ICC Investigation: Governing Body Likely to Ask Manu Sawhney to Quit as CEO
ICC Chief Executive Manu Sawhney who came under the scanner after an investigation revealed his conduct over the last 12 months as being ‘unsavoury and against the federation’s way of leading its operations’, is likely to be asked to quit his position when the governing body’s board member representatives meet via a teleconference between Wednesday and Thursday.
According to a TOI report, earlier this month, The ICC had asked Sawhney to go on leave after a ‘cultural investigation’ conducted by UK-based PriceWaterHouseCoopers (PWC) concluded in its preliminary report that Sawhney’s conduct, over the past 12 months and more, was unsavoury and grossly non-aligned with the federation’s way of functioning and operational approach.
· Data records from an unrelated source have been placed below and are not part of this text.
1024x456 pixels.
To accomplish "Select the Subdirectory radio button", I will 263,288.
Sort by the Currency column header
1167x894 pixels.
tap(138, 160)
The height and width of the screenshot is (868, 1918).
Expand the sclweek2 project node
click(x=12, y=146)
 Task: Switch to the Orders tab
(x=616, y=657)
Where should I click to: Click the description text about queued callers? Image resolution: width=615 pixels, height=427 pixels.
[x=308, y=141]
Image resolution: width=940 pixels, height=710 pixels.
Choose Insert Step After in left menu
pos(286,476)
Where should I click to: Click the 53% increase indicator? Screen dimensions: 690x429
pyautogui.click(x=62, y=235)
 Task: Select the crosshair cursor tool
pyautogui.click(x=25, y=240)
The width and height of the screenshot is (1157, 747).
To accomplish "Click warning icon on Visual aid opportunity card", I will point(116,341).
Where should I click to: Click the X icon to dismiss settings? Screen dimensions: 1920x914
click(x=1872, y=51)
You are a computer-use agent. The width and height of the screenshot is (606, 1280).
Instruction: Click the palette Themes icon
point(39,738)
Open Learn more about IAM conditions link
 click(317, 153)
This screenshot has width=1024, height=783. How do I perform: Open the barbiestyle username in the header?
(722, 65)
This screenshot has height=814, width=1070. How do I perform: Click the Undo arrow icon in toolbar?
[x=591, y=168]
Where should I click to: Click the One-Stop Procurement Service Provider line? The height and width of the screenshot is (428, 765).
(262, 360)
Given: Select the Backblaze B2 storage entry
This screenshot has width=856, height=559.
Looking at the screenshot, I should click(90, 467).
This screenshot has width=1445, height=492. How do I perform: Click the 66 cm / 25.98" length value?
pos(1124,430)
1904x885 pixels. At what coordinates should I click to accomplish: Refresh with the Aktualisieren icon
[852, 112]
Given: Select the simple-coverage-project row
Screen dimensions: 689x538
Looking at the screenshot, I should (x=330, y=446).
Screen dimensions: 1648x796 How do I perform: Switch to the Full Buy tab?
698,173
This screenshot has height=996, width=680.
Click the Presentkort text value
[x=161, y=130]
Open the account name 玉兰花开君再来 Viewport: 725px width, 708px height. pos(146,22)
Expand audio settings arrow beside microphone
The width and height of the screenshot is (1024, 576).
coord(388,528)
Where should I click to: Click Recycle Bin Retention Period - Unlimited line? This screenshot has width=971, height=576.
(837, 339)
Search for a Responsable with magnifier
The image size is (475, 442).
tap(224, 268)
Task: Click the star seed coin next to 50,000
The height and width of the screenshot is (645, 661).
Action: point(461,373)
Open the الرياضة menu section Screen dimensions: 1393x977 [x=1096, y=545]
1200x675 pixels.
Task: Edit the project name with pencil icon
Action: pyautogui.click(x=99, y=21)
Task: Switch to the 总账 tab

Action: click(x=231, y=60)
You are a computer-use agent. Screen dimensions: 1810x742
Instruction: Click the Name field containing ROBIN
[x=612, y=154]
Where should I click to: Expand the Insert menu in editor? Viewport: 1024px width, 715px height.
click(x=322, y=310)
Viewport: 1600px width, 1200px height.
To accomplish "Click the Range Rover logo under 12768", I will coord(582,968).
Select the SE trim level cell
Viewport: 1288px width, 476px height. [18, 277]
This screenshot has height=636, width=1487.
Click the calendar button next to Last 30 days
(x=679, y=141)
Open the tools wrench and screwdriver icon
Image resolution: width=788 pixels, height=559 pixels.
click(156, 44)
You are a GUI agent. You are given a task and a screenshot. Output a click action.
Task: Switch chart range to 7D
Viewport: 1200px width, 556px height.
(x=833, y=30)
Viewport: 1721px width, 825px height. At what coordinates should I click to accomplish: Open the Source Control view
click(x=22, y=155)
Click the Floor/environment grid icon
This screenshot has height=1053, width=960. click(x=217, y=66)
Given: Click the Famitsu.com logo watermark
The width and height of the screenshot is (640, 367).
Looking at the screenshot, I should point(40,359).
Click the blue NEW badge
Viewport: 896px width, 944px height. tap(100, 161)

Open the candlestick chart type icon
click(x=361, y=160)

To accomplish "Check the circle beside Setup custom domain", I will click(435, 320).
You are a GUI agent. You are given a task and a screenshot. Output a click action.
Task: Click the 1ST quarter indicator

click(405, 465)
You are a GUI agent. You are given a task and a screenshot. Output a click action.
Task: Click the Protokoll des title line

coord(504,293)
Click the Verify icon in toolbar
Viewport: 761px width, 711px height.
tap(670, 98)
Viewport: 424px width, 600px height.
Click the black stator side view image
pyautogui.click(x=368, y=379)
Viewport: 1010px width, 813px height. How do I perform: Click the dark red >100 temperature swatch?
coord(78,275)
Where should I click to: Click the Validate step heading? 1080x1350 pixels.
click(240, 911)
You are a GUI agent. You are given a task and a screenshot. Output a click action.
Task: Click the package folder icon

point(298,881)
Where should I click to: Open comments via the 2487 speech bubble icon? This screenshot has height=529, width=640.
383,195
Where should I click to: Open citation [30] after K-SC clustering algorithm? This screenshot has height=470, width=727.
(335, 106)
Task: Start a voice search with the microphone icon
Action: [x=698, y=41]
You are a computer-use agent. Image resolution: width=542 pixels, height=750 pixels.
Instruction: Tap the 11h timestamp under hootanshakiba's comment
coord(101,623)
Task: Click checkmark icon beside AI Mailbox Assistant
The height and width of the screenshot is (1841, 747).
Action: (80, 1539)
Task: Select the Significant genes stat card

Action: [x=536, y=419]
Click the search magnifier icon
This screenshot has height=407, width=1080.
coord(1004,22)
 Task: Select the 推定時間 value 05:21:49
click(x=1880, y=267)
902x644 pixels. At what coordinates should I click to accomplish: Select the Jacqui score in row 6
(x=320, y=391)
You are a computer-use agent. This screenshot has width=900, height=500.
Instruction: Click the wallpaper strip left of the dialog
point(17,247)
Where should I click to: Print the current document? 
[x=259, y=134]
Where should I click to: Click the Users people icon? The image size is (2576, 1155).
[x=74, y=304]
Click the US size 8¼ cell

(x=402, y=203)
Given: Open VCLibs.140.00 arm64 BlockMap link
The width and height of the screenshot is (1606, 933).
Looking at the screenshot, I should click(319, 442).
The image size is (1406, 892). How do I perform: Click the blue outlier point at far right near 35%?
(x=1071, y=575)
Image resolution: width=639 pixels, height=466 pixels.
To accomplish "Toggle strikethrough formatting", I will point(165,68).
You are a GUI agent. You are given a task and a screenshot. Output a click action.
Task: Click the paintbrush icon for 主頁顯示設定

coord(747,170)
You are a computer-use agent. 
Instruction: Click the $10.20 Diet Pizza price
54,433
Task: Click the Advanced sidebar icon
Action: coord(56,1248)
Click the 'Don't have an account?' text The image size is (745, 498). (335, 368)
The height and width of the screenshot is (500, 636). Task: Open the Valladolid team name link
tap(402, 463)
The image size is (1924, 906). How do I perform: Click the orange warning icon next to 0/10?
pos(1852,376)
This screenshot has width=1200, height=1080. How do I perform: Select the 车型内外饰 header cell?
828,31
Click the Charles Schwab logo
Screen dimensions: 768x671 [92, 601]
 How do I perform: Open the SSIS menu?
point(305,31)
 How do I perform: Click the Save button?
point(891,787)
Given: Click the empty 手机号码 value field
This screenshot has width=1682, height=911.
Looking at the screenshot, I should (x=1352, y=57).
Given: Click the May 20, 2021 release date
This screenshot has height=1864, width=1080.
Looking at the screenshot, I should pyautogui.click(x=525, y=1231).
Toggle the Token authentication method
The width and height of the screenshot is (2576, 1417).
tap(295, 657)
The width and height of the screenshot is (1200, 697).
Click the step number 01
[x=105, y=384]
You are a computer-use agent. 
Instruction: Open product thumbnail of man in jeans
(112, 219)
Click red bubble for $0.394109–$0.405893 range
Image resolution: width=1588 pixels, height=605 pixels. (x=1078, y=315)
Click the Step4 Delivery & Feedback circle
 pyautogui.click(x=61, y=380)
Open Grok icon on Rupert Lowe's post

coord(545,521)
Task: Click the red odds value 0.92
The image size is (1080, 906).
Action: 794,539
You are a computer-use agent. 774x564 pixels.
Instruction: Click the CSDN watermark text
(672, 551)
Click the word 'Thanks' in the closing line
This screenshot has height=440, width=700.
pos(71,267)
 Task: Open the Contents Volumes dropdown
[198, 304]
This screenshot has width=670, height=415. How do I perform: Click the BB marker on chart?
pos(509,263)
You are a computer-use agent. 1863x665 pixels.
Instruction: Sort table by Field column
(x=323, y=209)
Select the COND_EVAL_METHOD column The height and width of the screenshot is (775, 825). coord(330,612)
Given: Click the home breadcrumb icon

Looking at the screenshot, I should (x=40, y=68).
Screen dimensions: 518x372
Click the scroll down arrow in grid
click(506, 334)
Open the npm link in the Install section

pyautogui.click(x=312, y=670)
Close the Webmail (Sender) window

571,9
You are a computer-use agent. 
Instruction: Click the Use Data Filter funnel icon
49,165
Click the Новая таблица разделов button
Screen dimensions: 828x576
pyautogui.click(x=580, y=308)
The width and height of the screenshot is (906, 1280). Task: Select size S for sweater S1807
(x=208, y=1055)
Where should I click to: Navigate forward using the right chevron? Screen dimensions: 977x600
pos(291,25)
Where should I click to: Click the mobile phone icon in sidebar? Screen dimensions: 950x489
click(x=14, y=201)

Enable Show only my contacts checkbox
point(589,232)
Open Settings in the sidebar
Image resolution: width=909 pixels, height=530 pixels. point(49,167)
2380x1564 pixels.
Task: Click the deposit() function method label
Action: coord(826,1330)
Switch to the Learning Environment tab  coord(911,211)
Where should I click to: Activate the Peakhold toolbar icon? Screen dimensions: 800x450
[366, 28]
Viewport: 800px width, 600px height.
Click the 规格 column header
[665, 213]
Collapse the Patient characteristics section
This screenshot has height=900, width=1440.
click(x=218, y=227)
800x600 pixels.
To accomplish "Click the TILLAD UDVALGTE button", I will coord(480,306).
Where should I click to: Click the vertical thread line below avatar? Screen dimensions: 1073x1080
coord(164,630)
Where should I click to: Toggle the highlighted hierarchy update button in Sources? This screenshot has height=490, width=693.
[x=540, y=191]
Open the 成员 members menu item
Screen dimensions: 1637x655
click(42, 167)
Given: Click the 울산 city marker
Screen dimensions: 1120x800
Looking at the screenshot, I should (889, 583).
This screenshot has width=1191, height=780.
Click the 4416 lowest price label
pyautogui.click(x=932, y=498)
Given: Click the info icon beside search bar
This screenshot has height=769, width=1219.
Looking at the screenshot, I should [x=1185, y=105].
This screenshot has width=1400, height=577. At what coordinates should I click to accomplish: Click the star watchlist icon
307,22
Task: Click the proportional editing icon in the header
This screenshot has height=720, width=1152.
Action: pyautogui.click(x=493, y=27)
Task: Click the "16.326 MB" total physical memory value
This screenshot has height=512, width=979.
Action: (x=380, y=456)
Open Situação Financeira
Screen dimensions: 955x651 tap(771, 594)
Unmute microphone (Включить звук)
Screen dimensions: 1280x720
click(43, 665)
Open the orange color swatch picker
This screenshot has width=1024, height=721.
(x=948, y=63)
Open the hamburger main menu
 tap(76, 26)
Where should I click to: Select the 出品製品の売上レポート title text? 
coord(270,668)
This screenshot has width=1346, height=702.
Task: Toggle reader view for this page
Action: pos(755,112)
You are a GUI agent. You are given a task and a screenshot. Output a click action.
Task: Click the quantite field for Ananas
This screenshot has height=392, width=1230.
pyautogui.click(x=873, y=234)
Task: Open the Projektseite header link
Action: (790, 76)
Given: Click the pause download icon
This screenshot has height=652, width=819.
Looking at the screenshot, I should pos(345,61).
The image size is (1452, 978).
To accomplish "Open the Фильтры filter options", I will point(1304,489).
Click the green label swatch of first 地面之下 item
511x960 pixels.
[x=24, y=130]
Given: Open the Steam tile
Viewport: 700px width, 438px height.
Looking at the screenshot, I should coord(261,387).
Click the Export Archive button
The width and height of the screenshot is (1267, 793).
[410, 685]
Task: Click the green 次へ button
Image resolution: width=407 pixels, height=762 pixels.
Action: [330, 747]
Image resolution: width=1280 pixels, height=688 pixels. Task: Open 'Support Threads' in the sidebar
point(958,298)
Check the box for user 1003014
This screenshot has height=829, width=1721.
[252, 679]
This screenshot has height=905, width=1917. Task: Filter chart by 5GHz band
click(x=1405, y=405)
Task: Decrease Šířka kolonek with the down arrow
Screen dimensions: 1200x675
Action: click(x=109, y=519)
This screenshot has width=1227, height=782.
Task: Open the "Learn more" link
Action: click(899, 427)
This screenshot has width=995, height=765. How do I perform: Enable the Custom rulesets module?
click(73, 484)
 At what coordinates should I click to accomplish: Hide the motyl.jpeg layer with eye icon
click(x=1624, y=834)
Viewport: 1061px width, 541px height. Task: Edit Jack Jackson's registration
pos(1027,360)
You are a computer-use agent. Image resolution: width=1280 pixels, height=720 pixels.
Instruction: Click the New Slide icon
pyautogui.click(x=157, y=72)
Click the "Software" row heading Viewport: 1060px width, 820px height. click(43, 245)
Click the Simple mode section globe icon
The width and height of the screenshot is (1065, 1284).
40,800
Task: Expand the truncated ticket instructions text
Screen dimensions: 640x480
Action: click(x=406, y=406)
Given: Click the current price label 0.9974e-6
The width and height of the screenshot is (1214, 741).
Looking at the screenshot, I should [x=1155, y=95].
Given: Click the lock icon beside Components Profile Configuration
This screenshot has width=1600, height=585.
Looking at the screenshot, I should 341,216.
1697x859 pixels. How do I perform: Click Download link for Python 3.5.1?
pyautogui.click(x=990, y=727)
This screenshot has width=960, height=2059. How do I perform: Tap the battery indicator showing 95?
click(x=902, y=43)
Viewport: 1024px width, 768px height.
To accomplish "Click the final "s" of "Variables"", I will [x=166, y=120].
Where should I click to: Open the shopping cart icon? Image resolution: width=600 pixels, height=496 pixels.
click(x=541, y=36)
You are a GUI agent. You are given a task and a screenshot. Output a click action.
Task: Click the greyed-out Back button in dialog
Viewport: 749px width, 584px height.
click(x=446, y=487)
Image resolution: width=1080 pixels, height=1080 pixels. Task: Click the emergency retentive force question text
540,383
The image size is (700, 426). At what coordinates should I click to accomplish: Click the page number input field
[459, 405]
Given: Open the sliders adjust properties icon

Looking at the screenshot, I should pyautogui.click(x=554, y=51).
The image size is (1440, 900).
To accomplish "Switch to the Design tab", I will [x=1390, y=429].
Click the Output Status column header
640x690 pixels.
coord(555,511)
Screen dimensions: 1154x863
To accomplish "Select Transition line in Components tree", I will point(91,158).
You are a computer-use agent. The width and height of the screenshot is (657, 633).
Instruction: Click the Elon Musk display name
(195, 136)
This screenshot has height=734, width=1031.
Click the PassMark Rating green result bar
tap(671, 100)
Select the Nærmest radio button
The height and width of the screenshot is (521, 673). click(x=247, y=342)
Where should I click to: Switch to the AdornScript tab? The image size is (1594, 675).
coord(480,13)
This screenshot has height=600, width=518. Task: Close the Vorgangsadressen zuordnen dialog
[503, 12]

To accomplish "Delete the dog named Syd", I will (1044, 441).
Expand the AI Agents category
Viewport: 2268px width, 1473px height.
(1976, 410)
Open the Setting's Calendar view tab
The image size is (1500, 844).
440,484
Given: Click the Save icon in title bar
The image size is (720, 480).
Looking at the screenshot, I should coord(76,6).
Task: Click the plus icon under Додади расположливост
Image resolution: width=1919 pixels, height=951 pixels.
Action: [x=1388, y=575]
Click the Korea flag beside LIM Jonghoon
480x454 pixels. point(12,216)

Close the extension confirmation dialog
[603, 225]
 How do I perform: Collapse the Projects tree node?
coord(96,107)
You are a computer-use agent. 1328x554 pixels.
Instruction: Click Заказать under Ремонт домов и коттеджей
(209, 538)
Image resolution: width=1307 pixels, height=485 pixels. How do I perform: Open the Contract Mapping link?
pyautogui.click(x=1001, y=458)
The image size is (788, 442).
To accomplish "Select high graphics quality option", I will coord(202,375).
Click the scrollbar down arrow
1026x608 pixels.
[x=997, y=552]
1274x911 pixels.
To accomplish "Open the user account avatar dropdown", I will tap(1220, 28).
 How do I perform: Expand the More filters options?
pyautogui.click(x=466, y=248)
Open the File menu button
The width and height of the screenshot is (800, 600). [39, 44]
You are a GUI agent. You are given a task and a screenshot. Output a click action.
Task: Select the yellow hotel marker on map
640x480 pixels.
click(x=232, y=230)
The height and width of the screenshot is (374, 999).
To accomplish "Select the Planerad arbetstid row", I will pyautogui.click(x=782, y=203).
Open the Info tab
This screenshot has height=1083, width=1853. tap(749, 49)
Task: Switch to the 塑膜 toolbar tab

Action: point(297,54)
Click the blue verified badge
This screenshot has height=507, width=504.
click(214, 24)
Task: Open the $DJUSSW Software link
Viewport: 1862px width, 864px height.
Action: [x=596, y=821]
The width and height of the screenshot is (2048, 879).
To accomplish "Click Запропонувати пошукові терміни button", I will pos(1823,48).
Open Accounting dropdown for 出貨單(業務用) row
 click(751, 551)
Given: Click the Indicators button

Since then, a full report has been submitted to the ICC chairman’s office and to the member boards of the governing body. The report will be tabled when the members meet over the next 48 hours.
Sawhney, the Singapore-based sports management executive, came on board when the ICC was being led by Shashank Manohar as the chairman in his second term. The 51-year-old is also an independent director at Manchester United.
He was asked to be present last week at a cross-examination – of the PWC report – conducted by the ICC, which he chose to skip.
According to TOI, close to 90% staff at the ICC, a body that’s currently headed by New Zealand’s Greg Barclay as chairman, spoke against Sawhney during the PWC investigation when asked to communicate with a guarantee of absolute discretion, about his general conduct as the federation’s CEO.
Unconfirmed reports suggest that Sawhney is getting ready to send the ICC a legal notice on the same. TOI contacted the ICC board members and Sawhney for his comments but there was no response.
England and Wales Cricket Board (ECB) CEO Tom Harrison, West Indies Cricket Board (WICB) CEO Jonathan Graves and ECB’s director of events Steve Elworthy, also a former South African international cricketer, are in contention to take over. The HR Committee of the ICC will soon begin the process of hiring a new CEO once the present formalities are done.
The ICC decided to bring PWC-UK on board to conduct the investigation after growing voices of dissent within the organisation had become too loud to ignore.
Sawhney had been appointed chief executive two years ago under the chairmanship of Manohar. With Manohar at the helm, the ICC and member boards like BCCI, Cricket Australia and the ECB had perennially been at loggerheads over multiple issues, primary ones being related to tax matters (particularly BCCI), shrinking revenue share, events distribution, exclusion of representatives from these member boards on important committees.
“Ever since Sawhney’s appointment, there were murmurs about the recruitment process too. Lately, his involvement in the politics of the ICC was also seen as overstepping his brief,” say those in the know.
Sawhney, ICC members say, went “out of his way” to influence the process of electing the new chairman, particularly in favour of a certain nominee. The report submitted by PWC-UK has stated – by way of employees being interviewed between January and February – that Sawhney’s conduct towards them, in the capacity of CEO, was ‘extremely rude’ and ‘unpleasant’.
There are those who point out to “certain incidents” that took place when Sawhney was employed at the Singapore Sports Hub prior to taking up the CEO’s role at the ICC. However, ICC board members and staff have refused to divulge details.
“We will be seeking (female) independent director Indra Nooyi’s views on this. She was on board when Sawhney was appointed. We would like to understand the procedures that were put in place when the appointment happened," a board member said.
It is also being reported that Sawhney’s role in dictating the media-rights cycle, unilateral allotment of ICC events (or the promise of it), employee harassment are also under the scanner.